▸ Task requirements
Write out each line from the data below that includes the word "color".

▸ Data for the task
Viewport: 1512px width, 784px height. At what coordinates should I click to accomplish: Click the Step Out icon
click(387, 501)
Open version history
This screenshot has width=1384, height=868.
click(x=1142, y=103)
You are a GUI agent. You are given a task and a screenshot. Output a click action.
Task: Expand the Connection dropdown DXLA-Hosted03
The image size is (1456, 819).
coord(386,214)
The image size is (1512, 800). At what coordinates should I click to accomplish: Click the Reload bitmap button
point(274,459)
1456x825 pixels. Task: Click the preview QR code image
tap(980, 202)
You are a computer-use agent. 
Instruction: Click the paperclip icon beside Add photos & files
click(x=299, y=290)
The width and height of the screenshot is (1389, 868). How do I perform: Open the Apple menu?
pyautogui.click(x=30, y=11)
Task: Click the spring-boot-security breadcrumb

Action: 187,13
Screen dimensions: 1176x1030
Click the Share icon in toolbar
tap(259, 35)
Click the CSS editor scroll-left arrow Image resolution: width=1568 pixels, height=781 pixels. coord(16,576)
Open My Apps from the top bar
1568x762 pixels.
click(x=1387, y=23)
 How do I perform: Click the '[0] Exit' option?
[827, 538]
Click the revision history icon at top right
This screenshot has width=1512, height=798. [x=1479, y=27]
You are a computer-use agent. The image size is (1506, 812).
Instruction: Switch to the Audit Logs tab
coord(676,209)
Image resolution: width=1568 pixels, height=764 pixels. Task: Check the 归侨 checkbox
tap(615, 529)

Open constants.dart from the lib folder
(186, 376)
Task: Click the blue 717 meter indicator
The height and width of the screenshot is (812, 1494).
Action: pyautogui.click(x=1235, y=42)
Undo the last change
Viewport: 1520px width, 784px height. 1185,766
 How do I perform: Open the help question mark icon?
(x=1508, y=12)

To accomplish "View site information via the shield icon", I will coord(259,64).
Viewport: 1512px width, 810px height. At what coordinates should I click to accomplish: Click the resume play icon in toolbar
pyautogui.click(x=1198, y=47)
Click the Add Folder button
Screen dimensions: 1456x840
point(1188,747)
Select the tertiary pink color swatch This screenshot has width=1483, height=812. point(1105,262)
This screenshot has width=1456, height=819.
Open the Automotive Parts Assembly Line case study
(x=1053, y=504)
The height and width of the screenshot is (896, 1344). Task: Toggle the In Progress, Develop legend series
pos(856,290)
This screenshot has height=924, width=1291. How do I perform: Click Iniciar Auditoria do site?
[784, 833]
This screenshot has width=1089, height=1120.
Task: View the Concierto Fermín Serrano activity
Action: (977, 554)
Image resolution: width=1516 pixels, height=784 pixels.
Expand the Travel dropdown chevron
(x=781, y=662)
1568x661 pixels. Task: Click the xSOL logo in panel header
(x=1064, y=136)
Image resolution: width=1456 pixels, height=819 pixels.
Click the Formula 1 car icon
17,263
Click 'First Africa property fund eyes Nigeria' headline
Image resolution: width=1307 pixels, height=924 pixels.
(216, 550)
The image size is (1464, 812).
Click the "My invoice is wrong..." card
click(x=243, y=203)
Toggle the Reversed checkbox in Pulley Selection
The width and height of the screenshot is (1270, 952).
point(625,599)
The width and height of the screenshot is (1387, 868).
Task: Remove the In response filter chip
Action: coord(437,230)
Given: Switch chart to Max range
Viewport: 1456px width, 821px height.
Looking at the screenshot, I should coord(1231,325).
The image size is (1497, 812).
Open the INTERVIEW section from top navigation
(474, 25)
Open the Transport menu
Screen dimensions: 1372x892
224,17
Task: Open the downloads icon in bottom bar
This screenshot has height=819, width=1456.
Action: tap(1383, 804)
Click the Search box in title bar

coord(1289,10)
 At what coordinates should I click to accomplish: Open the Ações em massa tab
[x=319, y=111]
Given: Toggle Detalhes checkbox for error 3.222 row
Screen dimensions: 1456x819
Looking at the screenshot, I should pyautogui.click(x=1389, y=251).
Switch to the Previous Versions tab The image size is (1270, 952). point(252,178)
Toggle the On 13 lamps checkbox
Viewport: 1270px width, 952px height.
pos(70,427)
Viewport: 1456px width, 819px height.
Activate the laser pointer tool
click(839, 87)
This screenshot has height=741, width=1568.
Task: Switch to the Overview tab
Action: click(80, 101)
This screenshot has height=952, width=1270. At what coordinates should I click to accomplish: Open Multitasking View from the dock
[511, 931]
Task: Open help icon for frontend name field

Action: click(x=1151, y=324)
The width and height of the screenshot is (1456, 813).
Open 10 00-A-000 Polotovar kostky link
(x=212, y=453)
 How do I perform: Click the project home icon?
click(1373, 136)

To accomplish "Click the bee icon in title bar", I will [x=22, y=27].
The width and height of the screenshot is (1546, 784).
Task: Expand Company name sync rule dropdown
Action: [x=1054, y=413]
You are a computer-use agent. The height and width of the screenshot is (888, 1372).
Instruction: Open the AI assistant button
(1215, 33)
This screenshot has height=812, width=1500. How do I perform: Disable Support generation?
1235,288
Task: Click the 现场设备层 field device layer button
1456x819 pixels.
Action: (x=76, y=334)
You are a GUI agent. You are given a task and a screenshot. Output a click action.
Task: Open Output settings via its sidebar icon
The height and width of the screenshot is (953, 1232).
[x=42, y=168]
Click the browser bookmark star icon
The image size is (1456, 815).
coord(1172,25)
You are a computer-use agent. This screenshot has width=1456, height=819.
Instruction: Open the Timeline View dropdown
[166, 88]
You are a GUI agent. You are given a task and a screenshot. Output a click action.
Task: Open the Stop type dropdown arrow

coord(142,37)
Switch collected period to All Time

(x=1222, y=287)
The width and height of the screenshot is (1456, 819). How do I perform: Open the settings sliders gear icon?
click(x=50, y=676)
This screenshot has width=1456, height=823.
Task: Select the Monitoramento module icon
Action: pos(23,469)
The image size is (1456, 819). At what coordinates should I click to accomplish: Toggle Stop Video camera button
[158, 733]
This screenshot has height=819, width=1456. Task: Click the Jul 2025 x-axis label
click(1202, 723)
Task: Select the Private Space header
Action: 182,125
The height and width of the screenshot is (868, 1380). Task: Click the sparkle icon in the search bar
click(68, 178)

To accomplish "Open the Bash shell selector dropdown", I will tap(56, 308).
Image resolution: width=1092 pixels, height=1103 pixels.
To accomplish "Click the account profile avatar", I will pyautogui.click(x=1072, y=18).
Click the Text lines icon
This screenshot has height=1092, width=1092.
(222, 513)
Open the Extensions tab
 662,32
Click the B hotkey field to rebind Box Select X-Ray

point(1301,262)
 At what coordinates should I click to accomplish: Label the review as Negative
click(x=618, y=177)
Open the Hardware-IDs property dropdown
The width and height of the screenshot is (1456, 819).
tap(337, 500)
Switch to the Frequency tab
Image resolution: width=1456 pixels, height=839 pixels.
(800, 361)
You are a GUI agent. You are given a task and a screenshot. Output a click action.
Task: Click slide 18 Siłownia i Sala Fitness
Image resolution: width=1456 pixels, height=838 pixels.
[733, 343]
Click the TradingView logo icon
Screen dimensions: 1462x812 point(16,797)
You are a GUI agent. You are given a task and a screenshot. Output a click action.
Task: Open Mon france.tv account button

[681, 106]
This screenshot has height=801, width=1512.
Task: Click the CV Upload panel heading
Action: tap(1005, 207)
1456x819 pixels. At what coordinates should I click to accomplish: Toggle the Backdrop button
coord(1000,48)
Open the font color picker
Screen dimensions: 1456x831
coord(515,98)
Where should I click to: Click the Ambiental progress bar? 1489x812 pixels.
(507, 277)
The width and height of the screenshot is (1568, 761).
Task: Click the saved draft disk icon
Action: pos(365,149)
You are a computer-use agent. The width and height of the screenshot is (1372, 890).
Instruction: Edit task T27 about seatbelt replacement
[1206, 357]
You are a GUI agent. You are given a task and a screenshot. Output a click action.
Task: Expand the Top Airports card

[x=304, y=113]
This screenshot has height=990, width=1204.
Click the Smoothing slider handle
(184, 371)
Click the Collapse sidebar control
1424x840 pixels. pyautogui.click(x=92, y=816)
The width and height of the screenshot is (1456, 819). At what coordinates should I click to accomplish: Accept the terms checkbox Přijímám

▸ Answer
Select the tertiary pink color swatch This screenshot has width=1483, height=812. point(1105,262)
Open the font color picker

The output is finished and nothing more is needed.